À l’un des relais il rejoignit un convoi de blessés : l’officier qui le conduisait, étendu sur la première charrette, criait et injuriait un soldat. Des blessés sales, pâles et enveloppés de linges ensanglantés, entassés dans de grands chariots, étaient secoués sur la route pierreuse ; les uns causaient, les autres mangeaient du pain, et les plus malades regardaient, avec un intérêt tranquille et naïf, le courrier qui les dépassait au galop.

Le prince André fit arrêter sa charrette et demanda aux soldats quand ils avaient été blessés :

« Avant-hier sur le Danube, répondit l’un d’eux, et le prince André, tirant sa bourse, leur donna trois pièces d’or.

— Pour tous ! dit-il en s’adressant à l’officier qui approchait : Guérissez-vous, mes enfants, il y aura encore de la besogne.

— Quelle nouvelle y a-t-il, monsieur l’aide de camp ? demanda l’officier, visiblement satisfait de trouver à qui parler.

— Bonne nouvelle !… En avant ! » cria-t-il au cocher.

Il faisait nuit lorsque le prince André entra à Brünn et se vit entouré de hautes maisons, de magasins éclairés, de lanternes allumées, de beaux équipages roulant sur le pavé, en un mot de toute cette atmosphère animée de grande ville, si attrayante pour un militaire qui arrive du camp.
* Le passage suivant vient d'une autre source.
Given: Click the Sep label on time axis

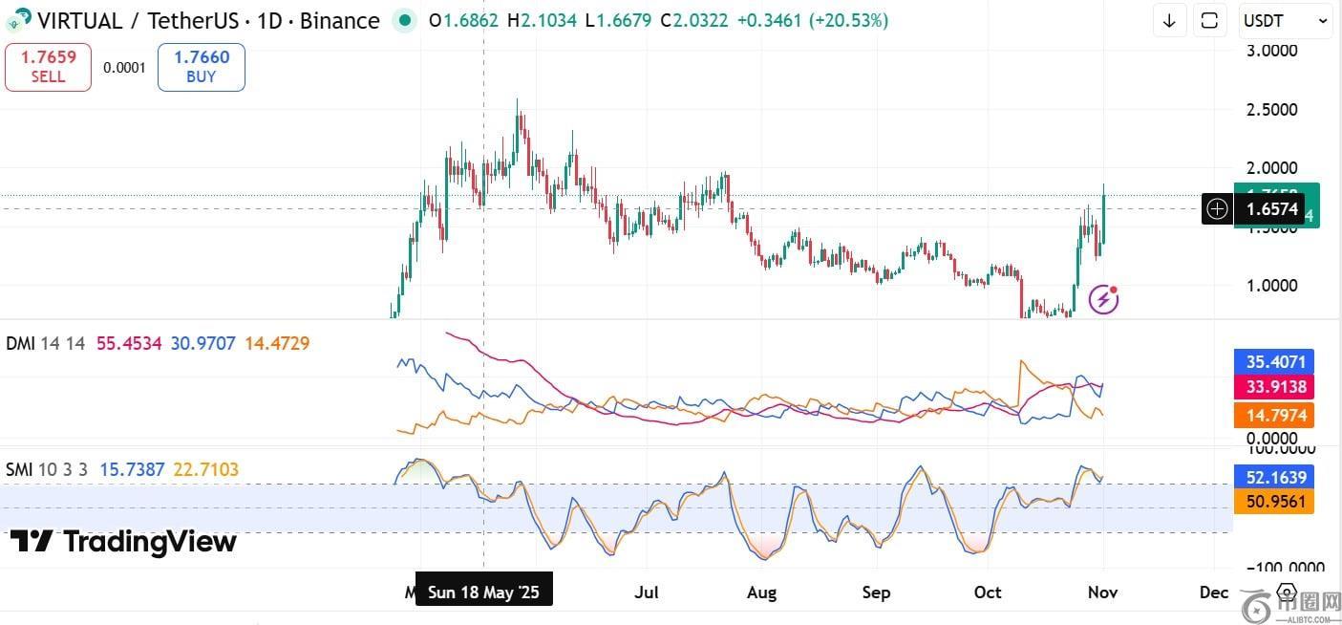Looking at the screenshot, I should point(876,593).
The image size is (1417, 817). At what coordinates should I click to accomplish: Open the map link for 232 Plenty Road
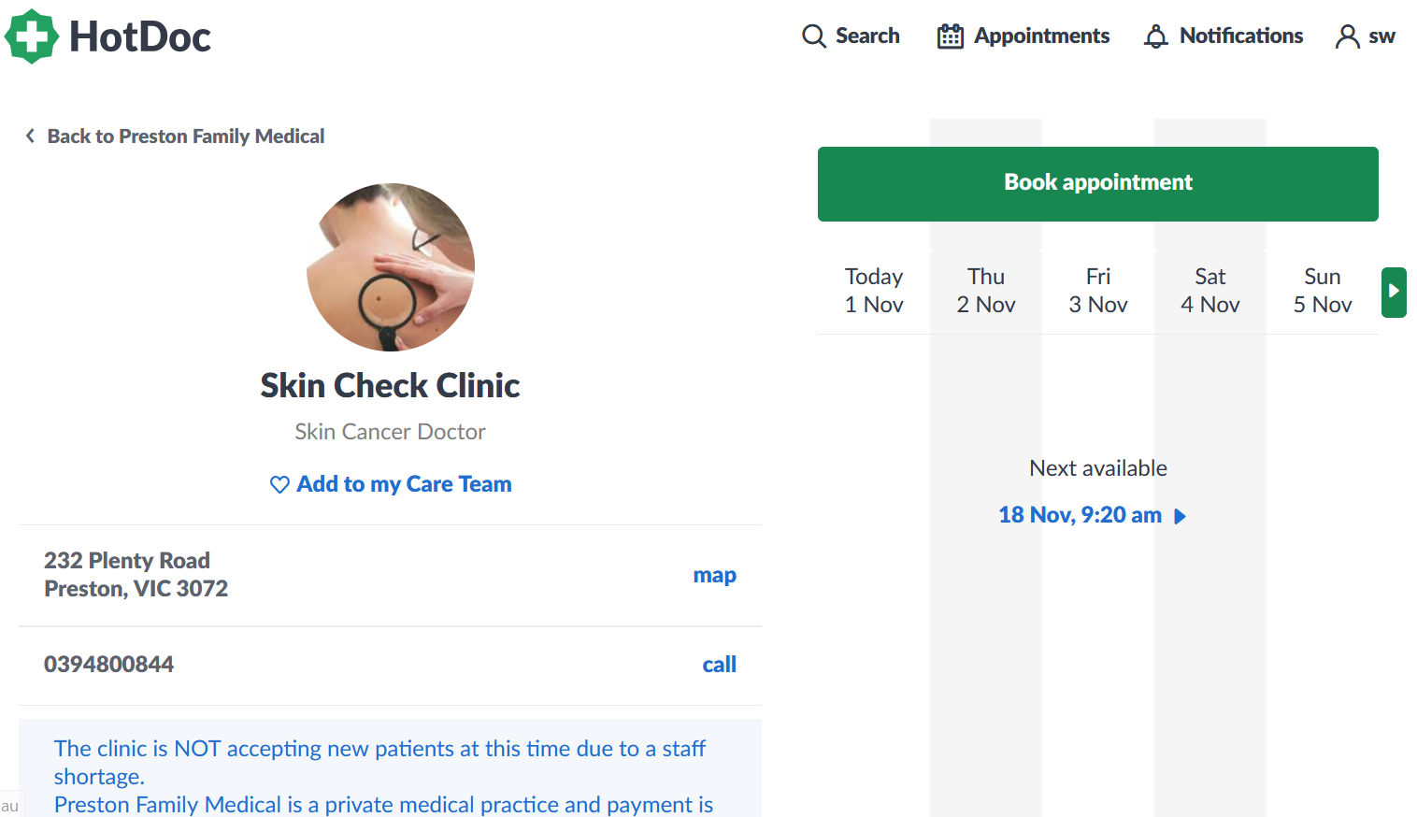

Malgré sa course rapide et sa nuit d’insomnie, il se sentait encore plus excité que la veille. Comme il approchait du palais, ses yeux brillaient d’un éclat fiévreux, et ses pensées se succédaient avec une netteté magique. Tous les détails de la bataille étaient sortis du vague et se condensaient dans sa pensée en un rapport concis, tel qu’il devait le présenter à l’empereur François. Il entendait les questions qu’on lui adresserait et les réponses qu’il y ferait. Il était convaincu qu’on allait l’introduire tout de suite auprès de l’Empereur ; mais, à l’entrée principale du palais, un fonctionnaire civil l’arrêta, et, l’ayant reconnu pour un courrier, le conduisit à une autre entrée :

« Dans le corridor à droite, Euer Hochgeboren. (Votre Haute Naissance) ; vous y trouverez l’aide de camp de service, qui vous introduira auprès du ministre. »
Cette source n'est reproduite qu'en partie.